Top of GIVEN PASSAGE
What Are Good Error Messages?
Good error messages must identify the failed operation, describe the execution context, and specify the reason for failure. If the error reflects a common or anticipated problem, the message can also tell users how to fix it.
Consider an application that creates user accounts for a group of customers, where customer data are pulled from an external system. Account creation is a two-step process—creation of a user profile and a mailbox. Imagine that the application fails to create the mailbox for one user.
To identify the failed operation, an application must name the top-level task it has not been able to complete. Assuming that the problem does not cause failure for the whole batch, the top-level operation is user-account creation. The message must say something like: "Cannot create an account for user X," where X uniquely identifies the user. Identifying the user can help the support team to quickly pull customer data.
After describing the failed operation, the error message must specify the execution path (context) that caused the error. The execution context lists all logical operations that lead to the failure (excluding the top-most operation, which has already been mentioned). You can think of the execution path as the exception stack without code-specific details. In this example, the execution context can be: "Failed to create mailbox for Y," where Y specifies the customer's e-mail address. If the mailbox creation contains substeps, the description of all failed substeps on the execution stack must be appended. The description of each step in the execution context must be unique.
Finally, the reason causing the last step in the execution context to fail must be specified. This information is typically returned by the failed API. For example, it can be retrieved via the GetLastError and FormatMessage, or obtained from the exception details. The complete error message must read: "Cannot create an account for user X. Failed to create mailbox for Y. Mailbox already exists." Notice that all parts of the error message are written in complete sentences separated by periods, making it easier for the user to follow the steps that caused the failure.
To build a good error message, you need to provide sufficient details, but still avoid duplicate information. Achieving this goal is not easy because errors normally occur deep in the call stack so the type of information that must be returned by error-handling code may not be obvious. The challenge is to return sufficient information from every error handler on the stack.
Bottom of GIVEN PASSAGE
Top of RECORDS SUPPLIED
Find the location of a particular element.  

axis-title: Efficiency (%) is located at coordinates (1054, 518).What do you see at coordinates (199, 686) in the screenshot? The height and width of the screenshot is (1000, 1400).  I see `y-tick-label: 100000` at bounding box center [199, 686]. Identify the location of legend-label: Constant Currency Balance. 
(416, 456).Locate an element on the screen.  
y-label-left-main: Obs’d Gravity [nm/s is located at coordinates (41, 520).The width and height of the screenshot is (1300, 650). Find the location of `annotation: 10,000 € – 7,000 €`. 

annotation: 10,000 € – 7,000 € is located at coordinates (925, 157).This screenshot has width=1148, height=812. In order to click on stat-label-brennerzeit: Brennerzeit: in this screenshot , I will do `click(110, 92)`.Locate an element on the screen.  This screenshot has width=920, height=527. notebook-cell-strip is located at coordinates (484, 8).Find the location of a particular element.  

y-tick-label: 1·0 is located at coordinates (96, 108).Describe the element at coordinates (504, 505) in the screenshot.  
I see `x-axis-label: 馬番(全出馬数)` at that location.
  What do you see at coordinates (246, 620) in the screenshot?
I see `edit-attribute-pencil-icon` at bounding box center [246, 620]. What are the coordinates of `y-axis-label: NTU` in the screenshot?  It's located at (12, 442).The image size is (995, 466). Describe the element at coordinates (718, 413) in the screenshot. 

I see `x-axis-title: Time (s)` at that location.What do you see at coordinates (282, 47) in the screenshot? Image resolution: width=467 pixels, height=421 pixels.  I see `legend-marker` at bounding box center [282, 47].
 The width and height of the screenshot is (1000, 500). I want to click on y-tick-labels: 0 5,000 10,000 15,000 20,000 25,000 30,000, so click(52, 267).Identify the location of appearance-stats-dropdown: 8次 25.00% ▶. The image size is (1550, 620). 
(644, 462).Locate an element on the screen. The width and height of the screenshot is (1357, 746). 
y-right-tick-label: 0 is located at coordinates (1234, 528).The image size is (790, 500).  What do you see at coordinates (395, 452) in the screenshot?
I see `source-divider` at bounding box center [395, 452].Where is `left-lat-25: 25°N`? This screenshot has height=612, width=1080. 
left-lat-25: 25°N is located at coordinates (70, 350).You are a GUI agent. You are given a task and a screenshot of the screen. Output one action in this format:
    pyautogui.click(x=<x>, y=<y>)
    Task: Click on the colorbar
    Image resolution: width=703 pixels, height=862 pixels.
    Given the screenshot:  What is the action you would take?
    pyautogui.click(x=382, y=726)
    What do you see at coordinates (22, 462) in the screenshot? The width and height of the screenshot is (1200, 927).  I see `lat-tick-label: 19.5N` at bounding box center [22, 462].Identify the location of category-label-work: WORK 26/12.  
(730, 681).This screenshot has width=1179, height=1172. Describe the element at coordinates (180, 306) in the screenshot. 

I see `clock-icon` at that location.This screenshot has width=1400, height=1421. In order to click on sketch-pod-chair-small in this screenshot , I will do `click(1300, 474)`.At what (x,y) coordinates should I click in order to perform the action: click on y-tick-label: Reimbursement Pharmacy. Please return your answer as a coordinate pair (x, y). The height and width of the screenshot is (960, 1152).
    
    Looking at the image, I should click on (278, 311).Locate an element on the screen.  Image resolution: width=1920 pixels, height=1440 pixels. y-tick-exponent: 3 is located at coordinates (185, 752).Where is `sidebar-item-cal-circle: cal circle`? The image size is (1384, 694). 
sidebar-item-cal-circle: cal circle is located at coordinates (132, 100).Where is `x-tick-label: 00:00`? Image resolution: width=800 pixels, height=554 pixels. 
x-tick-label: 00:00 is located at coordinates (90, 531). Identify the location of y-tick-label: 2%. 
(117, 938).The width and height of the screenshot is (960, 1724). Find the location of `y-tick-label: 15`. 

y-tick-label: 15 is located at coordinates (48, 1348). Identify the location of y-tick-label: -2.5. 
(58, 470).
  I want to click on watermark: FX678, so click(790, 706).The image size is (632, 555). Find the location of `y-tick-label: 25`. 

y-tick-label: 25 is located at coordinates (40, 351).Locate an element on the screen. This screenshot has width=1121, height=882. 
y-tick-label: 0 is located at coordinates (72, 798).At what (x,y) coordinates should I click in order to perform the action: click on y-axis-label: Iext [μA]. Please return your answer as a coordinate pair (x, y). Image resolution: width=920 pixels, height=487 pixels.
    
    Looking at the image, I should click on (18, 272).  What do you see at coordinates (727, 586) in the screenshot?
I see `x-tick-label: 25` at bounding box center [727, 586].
Bottom of RECORDS SUPPLIED
▸ LIST OF TASKS:
[1] In the passage on good error messages, what two steps does account creation involve?
[2] Continue the passage on writing good error messages from the point where it stops.

▸ RESPONSES:
[1] Creating a user profile and creating a mailbox.

[2]
For example, look at the pseudocode account creation example in Listing Two. If you are writing a function CreateMailbox, which message should the error handler of the CreateMailbox method pass to the caller? In particular, should it include "Failed to create mailbox for Y" or should this message be generated somewhere else? Keep in mind that a developer responsible for the implementation of the CreateMailbox method may not know who will call it.
If you face a similar dilemma, follow this rule: When returning an error message from a function, do not describe the main operation performed by this function. Instead, identify the step on which this function fails and include the error message returned by this step. If function A calls function B, which calls function C, and function C causes an error in step X, error messages returned by each of these functions should be similar to those in Table 1. Following this rule, the functions in the account creation example would return the error displayed in modified pseudocode in Listing Three.
Although I recommend not including code-specific details, sometimes they may be needed. If a problem is escalated to the development team, a developer may want to know such error details as the exception stack, line number, file name, and so on. To accomplish this, you can make the format of error messages customizable and adjust it at runtime.
Implementing Error Messages In C/C++
Compared to .NET languages, C/C++ does not offer rich error-handling facilities. You can pass error messages as function parameters or return them as exceptions using structured exception handling (SHE) or C++ exception handling. You can use GetLastError in conjunction with FormatMessage to get the description of the last failed system call. When making COM calls, you can obtain error information from the COM Error object or other COM sources, such as the OLE DB Error object.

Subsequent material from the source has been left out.